Der IOC-Präsident schwadroniert also bei jeder Gelegenheit über die völkerverbindende Magie des Sports; predigt olympische Werte, die täglich verletzt werden; befeuert unausgegorene Olympiabewerbungspläne (dazu mehr im nächsten Long Read am Donnerstag) und lässt deutsche Lokalpolitiker glauben, sie drehten am großen Rad; er beschwört den sogenannten Olympic Truce, den olympischen Frieden; seine eigene Agenda 2020+5, den Heilsbringer der Bewegung; er preist die französischen Gastgeber ununterbrochen – all that jazz, wie man es seit Menschengedenken von ihm und seinen Vorgängern kennt, der eine mehr, der andere weniger.

Friedensengel aus dem schönen Taubertal. (Foto: IOC / Greg Martin)

Für Probleme sind meistens andere zuständig: Das Wetter bei der Eröffnungsfeier zum Beispiel; Nationale Olympische Komitees wie das der Niederlande, das einen Vergewaltiger nominiert hat; die Amerikaner und Medienvertreter, die das mutmaßliche chinesische Massendoping kritisieren und die Welt-Anti-Doping-Agentur (WADA) nicht zur Ruhe kommen lassen – Bach und seine hoch bezahlten Lakaien finden immer eine Ausrede.

Eine der wenigen Ausnahmen war Bachs Telefonat mit dem südkoreanischen Staatspräsidenten Yoon Suk-Yeol, der sich darüber beschwerte, dass die Republic of Korea bei der Eröffnungsfeier als Democratic People's Republic of Korea vorgestellt wurde. Bach soll Yoon um Entschuldigung gebeten haben. Es dauerte eine Weile, bis das geschah.

Hoffentlich hat Bach diesmal wirklich mit einem Politiker gesprochen, wer weiß das schon:

Indiscreet and unprofessional: the IOC Sun King in a prank conversation with an alleged African politician
Thomas Bach fell for pranksters. Of course, this has also happened to high-ranking politicians in recent years. However, it surprises how arrogantly amateurish the IOC Sun King acts. What do his many princely-paid directors actually do for a living if they advise Bach incredibly badly?
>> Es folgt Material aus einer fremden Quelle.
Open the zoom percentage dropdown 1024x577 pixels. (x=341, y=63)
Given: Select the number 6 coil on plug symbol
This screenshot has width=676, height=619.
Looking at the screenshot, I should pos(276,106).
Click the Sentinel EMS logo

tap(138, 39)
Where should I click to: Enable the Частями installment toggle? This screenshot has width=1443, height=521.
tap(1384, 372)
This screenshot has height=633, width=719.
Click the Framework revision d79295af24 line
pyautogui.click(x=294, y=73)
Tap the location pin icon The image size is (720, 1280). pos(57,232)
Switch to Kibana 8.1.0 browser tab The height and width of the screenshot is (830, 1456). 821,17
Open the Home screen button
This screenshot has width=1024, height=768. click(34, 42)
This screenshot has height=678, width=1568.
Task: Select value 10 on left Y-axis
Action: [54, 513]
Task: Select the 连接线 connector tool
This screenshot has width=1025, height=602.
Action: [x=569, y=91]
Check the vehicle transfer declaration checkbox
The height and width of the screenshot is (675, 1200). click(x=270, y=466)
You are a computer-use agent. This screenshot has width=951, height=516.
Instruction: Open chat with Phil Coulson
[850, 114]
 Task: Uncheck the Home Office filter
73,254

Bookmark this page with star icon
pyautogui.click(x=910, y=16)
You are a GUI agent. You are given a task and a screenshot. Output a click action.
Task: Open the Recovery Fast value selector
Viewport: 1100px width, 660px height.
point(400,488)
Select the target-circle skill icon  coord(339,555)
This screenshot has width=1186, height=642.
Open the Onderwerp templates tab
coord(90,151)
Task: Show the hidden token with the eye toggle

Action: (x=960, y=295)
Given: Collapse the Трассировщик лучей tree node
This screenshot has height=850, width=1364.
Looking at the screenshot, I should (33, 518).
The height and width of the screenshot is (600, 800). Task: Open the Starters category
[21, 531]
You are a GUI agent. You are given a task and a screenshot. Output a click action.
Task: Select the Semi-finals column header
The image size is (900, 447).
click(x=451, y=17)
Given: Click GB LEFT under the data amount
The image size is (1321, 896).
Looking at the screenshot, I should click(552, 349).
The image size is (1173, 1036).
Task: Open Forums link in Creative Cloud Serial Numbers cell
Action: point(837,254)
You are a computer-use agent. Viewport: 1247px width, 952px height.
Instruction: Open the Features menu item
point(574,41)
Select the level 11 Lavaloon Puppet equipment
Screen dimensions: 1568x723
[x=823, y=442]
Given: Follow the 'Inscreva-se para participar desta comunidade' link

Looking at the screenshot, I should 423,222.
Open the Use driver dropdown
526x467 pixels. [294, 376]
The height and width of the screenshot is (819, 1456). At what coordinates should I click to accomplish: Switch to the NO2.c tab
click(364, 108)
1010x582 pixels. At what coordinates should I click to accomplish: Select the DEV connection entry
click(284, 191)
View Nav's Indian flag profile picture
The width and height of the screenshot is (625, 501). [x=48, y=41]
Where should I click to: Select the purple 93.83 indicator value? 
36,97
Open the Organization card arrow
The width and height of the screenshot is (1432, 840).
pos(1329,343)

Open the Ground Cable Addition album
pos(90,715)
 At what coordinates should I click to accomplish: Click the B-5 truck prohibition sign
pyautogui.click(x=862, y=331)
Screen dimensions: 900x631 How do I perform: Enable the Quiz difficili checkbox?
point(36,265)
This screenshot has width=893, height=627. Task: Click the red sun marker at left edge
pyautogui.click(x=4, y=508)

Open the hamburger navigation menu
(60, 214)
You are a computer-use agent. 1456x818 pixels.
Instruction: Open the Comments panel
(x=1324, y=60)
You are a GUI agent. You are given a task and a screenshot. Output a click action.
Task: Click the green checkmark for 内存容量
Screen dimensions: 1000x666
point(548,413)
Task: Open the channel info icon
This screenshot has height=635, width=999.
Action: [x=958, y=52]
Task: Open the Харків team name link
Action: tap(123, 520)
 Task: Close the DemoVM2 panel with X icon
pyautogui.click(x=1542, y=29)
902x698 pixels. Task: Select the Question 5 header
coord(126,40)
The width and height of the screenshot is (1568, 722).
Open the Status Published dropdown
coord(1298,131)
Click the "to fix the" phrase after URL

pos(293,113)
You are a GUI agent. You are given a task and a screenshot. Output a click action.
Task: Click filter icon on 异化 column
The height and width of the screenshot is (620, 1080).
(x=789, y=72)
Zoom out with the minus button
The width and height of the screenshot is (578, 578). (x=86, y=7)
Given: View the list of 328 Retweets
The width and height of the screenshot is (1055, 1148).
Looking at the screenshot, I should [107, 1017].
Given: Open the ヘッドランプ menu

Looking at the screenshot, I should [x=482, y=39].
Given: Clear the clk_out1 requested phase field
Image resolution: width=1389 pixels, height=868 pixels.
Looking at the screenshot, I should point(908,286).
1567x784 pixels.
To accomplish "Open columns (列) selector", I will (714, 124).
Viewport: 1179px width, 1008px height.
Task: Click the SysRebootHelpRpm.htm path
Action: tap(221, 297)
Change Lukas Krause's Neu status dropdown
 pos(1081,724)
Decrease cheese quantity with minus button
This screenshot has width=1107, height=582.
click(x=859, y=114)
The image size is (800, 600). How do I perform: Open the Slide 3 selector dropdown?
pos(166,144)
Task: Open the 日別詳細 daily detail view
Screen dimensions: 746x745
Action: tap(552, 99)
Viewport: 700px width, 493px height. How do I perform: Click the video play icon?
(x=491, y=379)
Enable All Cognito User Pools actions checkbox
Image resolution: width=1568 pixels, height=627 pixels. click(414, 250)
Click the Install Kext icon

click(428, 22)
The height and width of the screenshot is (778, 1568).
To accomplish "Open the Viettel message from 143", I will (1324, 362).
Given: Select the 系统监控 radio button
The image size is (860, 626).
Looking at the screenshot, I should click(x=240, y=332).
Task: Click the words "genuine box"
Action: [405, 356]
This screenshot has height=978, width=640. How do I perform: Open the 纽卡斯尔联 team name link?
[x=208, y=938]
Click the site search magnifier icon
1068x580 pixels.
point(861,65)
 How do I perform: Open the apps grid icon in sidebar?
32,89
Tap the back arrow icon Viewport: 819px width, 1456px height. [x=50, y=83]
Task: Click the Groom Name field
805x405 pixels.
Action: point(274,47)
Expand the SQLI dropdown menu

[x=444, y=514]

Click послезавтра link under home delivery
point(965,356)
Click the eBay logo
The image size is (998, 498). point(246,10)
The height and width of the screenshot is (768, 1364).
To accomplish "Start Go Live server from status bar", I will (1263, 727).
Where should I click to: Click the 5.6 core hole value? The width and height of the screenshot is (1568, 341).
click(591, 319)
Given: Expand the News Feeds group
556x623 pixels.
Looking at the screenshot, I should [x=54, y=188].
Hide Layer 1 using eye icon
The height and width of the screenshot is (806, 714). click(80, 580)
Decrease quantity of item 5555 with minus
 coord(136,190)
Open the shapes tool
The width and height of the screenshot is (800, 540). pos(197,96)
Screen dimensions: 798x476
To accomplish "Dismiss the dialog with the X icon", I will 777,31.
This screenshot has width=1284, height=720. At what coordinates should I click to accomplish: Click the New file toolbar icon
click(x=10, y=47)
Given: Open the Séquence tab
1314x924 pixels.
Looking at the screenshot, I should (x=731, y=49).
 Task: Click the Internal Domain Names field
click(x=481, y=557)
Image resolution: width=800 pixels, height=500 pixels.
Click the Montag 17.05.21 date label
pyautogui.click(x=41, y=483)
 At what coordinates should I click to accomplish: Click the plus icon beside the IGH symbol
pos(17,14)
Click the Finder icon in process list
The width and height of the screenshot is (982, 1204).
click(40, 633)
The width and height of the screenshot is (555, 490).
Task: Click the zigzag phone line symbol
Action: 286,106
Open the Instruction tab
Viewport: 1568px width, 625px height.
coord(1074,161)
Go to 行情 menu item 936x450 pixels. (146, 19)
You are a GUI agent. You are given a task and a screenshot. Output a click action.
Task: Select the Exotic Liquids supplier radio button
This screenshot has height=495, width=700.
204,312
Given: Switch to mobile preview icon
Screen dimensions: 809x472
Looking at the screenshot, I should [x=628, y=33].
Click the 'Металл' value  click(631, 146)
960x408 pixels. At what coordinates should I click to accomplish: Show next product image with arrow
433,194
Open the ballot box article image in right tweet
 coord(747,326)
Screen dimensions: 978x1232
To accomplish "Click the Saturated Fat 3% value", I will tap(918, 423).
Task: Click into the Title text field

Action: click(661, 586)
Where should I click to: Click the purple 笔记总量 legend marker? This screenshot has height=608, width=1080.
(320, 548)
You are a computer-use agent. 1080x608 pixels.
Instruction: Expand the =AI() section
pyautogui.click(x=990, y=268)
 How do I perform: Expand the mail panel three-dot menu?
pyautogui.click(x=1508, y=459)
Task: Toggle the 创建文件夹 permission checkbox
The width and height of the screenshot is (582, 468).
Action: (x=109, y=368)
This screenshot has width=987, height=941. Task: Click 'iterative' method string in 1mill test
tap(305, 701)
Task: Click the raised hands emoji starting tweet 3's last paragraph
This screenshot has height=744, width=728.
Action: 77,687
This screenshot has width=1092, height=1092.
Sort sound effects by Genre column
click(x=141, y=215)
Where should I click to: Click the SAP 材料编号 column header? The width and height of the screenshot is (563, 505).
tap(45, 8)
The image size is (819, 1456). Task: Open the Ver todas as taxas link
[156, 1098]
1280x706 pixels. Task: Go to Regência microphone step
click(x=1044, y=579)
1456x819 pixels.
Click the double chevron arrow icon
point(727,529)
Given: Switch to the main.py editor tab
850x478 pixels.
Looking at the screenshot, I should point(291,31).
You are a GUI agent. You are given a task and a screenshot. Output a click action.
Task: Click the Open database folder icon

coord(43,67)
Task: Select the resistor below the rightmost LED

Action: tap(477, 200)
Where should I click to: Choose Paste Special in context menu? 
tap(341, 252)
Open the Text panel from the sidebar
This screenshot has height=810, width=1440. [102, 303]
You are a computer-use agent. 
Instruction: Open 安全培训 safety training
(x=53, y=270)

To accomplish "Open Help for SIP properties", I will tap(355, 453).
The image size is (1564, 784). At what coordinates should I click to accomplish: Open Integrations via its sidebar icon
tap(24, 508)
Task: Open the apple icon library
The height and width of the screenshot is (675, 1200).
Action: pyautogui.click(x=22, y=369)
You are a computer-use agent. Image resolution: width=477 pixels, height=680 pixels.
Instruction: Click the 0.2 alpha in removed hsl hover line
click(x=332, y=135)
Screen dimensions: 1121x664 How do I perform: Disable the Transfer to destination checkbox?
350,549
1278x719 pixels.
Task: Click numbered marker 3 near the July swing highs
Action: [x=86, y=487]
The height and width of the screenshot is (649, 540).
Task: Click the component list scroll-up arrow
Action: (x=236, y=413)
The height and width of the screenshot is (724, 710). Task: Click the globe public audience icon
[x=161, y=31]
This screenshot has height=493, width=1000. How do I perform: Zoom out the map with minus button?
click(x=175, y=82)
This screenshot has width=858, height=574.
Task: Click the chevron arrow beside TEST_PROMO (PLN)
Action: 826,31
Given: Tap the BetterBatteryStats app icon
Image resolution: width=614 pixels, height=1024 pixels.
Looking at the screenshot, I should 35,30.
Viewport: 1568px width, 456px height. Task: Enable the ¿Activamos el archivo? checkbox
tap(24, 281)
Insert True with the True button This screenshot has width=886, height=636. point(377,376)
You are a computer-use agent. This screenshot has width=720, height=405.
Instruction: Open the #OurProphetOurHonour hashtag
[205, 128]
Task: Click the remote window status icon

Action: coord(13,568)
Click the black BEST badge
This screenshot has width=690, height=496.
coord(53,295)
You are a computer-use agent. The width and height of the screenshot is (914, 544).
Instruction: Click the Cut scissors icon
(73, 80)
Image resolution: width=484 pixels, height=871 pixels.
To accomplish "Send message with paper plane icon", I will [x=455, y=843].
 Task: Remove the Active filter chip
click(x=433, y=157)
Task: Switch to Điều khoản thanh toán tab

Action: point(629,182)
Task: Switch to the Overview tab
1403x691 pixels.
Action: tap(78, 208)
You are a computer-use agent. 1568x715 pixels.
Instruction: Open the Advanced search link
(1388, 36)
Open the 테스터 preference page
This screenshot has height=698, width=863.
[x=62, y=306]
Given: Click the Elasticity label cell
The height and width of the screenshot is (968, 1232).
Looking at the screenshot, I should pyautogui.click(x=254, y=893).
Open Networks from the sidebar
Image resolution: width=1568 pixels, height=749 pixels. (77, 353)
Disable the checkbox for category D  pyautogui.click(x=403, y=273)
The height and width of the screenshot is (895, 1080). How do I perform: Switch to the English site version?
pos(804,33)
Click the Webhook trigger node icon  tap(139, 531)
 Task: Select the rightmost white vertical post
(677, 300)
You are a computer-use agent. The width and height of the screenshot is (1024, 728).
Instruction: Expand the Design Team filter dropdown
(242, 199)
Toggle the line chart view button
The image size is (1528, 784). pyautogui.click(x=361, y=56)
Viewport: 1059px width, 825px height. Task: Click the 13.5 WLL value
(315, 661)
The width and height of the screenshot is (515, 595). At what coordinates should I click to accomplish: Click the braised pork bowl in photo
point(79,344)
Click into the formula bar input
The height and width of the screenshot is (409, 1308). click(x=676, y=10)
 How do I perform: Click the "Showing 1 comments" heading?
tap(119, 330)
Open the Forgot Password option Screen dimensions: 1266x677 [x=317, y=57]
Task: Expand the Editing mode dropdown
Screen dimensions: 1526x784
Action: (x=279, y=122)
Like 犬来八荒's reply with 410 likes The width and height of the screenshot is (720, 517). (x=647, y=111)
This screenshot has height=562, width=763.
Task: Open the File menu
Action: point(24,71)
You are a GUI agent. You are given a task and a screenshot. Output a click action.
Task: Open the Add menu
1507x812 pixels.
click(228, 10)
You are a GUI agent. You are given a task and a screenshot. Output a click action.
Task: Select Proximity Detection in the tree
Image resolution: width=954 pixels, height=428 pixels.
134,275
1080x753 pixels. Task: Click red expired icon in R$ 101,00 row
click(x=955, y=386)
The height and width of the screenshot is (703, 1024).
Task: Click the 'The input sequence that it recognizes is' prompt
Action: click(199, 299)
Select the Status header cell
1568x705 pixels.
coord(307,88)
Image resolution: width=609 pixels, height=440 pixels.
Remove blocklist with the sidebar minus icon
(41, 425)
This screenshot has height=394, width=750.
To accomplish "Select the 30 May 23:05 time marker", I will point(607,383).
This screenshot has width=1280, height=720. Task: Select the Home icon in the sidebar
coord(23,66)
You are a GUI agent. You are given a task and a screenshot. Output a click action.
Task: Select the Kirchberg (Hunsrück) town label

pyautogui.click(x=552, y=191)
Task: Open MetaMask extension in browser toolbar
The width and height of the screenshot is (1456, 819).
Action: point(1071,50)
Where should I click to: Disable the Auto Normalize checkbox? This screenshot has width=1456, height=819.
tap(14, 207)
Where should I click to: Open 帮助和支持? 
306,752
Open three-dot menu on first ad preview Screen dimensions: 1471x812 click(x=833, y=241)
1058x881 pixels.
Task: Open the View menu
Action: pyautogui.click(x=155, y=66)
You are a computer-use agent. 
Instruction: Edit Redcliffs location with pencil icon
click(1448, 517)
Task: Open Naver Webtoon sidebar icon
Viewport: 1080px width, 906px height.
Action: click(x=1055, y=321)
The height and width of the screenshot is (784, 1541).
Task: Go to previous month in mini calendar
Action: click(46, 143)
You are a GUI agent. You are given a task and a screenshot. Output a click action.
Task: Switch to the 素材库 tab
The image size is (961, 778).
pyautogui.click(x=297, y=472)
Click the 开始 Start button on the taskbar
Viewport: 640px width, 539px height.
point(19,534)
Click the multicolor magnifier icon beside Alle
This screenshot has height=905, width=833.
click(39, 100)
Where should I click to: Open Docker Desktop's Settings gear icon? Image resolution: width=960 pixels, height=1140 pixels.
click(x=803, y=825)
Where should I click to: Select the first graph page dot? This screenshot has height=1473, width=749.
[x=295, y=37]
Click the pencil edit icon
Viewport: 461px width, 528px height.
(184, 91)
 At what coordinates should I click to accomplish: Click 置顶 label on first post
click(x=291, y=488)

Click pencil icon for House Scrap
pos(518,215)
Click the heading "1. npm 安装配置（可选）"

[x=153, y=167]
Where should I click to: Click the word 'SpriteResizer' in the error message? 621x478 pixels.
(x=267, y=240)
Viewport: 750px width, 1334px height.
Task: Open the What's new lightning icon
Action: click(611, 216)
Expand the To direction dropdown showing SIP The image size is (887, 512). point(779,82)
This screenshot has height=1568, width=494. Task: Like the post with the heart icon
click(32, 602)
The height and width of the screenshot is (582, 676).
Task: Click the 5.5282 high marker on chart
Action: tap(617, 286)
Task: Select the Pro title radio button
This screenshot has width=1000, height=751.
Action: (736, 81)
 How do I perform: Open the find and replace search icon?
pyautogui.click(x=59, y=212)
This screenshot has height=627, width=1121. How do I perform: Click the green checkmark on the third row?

Man stelle sich vor, die Peoples Republic of China wäre als Chinese Taipei eingeführt worden – wie schnell hätte sich Bach dann proaktiv (dieses Wort liebt er seit einer Ewigkeit) beim olympischen Ordensträger Xi Jinping entschuldigt, seinem Geschäftspartner? Was hätten die Chinesen für ein Bohei gemacht, kaum auszudenken.

Bach redet und redet also, sein persönlicher Fotograf Greg Martin folgt ihm dabei auf Schritt und Tritt und dokumentiert nahezu jede Begegnung für die IOC-Publikationen. Was derzeit veröffentlicht wird, ist quantitativ durchaus noch dezent, bei den Sommerspielen 2016 in Rio de Janeiro, das Bach seither aus Gründen nicht mehr besucht hat, war das viel schlimmer und wurde ein erster Höhepunkt des Personenkults, der im IOC Einzug gehalten hatte.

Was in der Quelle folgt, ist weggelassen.